*** Information supplied Section Begins ***

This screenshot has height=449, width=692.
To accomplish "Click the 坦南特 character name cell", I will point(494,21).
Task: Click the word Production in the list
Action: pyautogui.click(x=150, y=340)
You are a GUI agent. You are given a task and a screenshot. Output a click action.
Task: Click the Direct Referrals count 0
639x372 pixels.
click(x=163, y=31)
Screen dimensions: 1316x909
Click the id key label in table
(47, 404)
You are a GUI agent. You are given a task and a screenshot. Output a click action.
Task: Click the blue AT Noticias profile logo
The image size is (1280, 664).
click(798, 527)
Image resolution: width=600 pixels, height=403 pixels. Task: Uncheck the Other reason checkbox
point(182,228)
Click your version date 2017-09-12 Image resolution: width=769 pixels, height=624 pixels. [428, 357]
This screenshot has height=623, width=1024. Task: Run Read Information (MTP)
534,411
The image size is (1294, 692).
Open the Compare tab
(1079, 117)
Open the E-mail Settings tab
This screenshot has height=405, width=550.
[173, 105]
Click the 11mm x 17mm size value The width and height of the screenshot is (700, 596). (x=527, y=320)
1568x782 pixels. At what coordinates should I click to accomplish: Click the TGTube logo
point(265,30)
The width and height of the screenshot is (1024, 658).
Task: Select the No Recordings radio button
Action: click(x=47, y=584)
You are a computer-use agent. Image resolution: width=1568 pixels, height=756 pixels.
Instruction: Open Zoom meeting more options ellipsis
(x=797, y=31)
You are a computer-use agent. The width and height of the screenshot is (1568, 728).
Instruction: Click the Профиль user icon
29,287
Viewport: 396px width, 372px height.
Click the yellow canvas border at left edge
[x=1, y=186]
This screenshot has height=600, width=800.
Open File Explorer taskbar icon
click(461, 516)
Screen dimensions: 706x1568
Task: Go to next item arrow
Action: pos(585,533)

*** Information supplied Section Ends ***

Task instructions: Find the word "agent" in the listing above. Copy each line where it appears.

Solution for this task:
You are a GUI agent. You are given a task and a screenshot. Output a click action.
You are a GUI agent. You are given a task and a screenshot. Output a click action.
You are a computer-use agent. Image resolution: width=1568 pixels, height=756 pixels.
You are a computer-use agent. The width and height of the screenshot is (1568, 728).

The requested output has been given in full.